Monday, August 4, 2008

A Good Gag, But With A Catch.




Go ahead and watch the video above, but don't follow the link back to the web site until you read the rest of this.

This is a good gag, a very good gag, so good that many people are doing it and, in the process, giving this company the email addresses of all their friends, for who knows what purpose, as somebody did to me. The company is a legitimate marketing company and they admit in the small print that they are going to send you email. There is an opt-out option, blah blah blah, but the gag is so good 99% of people will blithely give out the email addresses of all of their friends.

When you get something like this, as I did today, it's because a friend did exactly that.

But it is a really good gag, spoiled only slightly because I feel I need to warn you about the spam part. I have not given this outfit the email addresses of any of my friends, but I did give them both of mine. (They already had one of them.) You may be tempted to do the same, but be forewarned. They’re doing this to get email addresses for subsequent marketing campaigns for their website and possibly other advertisers. If you can live with that then do what I did, play the “prank” on yourself. You have to give up your email address, maybe more than one. (I used one as “my” address and the other as my “friend’s” address.) Then you can send the link to your friends without giving their email addresses away.

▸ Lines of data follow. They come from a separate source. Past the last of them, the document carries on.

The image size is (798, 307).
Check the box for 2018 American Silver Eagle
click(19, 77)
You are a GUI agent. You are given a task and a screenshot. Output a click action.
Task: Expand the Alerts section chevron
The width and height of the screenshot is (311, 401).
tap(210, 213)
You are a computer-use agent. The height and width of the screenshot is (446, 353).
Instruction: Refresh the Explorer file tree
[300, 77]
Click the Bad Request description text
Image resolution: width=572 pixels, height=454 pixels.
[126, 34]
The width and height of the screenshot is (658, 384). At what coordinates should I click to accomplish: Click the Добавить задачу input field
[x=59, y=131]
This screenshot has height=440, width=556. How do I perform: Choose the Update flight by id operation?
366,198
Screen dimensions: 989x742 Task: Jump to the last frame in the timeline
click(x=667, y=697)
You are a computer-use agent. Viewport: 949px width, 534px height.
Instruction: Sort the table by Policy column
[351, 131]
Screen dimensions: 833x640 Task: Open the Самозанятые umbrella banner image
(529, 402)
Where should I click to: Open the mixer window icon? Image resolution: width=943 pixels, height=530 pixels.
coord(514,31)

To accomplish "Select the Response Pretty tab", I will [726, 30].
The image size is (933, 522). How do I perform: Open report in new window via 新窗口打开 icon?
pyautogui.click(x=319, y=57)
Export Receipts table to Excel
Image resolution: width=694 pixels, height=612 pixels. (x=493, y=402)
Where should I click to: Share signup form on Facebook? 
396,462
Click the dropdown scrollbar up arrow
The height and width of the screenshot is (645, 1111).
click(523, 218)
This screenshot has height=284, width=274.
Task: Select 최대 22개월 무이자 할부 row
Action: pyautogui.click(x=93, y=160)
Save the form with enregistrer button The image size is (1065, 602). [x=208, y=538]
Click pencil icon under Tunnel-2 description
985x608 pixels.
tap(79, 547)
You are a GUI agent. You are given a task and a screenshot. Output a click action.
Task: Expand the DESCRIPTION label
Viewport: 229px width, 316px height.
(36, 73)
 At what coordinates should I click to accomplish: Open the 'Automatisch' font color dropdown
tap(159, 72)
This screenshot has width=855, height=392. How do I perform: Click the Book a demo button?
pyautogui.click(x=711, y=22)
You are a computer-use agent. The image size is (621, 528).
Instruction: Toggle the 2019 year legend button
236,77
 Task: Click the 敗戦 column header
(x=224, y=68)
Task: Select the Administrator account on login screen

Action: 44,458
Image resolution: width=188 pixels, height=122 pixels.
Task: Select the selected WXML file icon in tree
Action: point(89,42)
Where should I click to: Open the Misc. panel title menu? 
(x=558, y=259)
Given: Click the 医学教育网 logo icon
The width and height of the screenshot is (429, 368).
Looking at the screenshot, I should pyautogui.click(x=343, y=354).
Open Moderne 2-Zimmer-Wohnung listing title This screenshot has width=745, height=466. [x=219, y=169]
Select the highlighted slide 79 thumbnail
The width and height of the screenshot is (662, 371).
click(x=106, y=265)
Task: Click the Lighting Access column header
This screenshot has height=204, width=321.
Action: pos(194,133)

If you do it their way, your friend receives an email that looks like it came from you, with a link to a web site. Here is the email I would have sent.

Dear Concerned Voter,

This happened so fast and seemed so unbelievable that I haven't had a chance to tell anybody, but apparently you will hear about it soon enough. www.News3Online.com

cheers,

Chuck Cowdery


You can see the web site about me here, which is all perfectly safe unless you volunteer more information. Oh, they'll probably plant some cookies, but no worse than every other web site you use, including this one. It's even more effective when you see it on the web site.

As I said, the sponsor appears to be a legitimate marketing company and is doing everything by the book. Their privacy policy is here.

There is no law against being clever, at least not yet.